New research shows that a cellular program that causes aging can also bring unexpected benefits in the function of pancreatic beta cells and the production of insulin in mice and humans.

The findings, reported in the journal Nature Medicine, come from a study conducted by post-doctoral fellow Dr. Ronny Helman at the Hebrew University of Jerusalem, under the guidance of Dr. Ittai Ben-Porath and Prof. Yuval Dor and in collaboration with scientists from Canada and the US.

These findings are novel in that they indicate for the first time that during healthy aging, the function of beta cells actually improves, at least in some aspects. The study also provides a basic understanding about what happens to beta cells during aging, namely a tradeoff between their ability to divide and regenerate, and their ability to function well.

The researchers examined the activity of a gene named p16, which is known to activate a program called senescence in cells.

Senescence prevents cells from dividing, and is therefore important in preventing cancer.

The activity of the p16 gene increases in human and mouse pancreatic beta cells during aging and limits their potential to divide. This activity is seen as having a negative effect – the lack of ability of these cells to divide can contribute to diabetes, since beta cells are the cells responsible for secreting insulin when blood glucose levels are high, and their loss causes diabetes. However, it was unknown whether senescent beta cells could continue functioning at all.

To their surprise, the researchers discovered that during normal aging, p16 and cellular senescence actually improve the primary function of beta cells: the secretion of insulin upon glucose stimulation. Because insulin secretion increases during the normal aging of mice and is driven by elevated p16 activity, some of these cells actually start to function better.

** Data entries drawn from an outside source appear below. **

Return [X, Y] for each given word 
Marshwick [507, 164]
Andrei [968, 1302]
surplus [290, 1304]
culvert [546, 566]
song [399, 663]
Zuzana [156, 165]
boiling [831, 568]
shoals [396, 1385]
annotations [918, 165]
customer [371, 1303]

“Senescence of cells is generally thought to represent a state in which cells lose their functionality, and contribute to tissue aging and disease. It was therefore very striking to observe that when beta cells enter this state during normal aging, the program allows them to function better, rather than worse,” said Dr. Ittai Ben-Porath, who holds the Jacob and Lena Joels Memorial Foundation Senior Lectureship for Excellence in the Life and Medical Sciences, at the Institute for Medical Research Israel-Canada (IMRIC) in the Faculty of Medicine at The Hebrew University of Jerusalem.

Human beta cells grown in culture (blue). Cells on right were induced to undergo senescence, causing them to secrete more insulin, stained in red. Photo by Dr. Ronny Helman
Human beta cells grown in culture (blue). Cells on right were induced to undergo senescence, causing them to secrete more insulin, stained in red. Photo by Dr. Ronny Helman

“The findings suggest that what we call aging is in fact a continuum, starting with a maturation process that actually improves the function of cells and tissue, at the expense of regenerative potential. This has important implications for how we think about beta cell function and dysfunction in diabetes” said Dr. Ronny Helman, who conducted the study as a JDRF postdoctoral fellow at the Hebrew University of Jerusalem.

Researchers say the discovery that senescence regulates insulin secretion may have broad implications for the understanding and treatment of diabetes. It highlights a new mechanism by which beta cell function and insulin secretion can be enhanced, and suggests that drugs that can affect cell division.

Moreover, the researchers say tools that can activate senescence could be implemented for better treatment of diabetes.

Collaborators on this research are affiliated with the Institute for Medical Research Israel-Canada at the Hebrew University-Hadassah Medical School; Endocrinology and Metabolism Service, Hadassah-Hebrew University Medical Center; Vanderbilt University Medical Center; and the University of Alberta.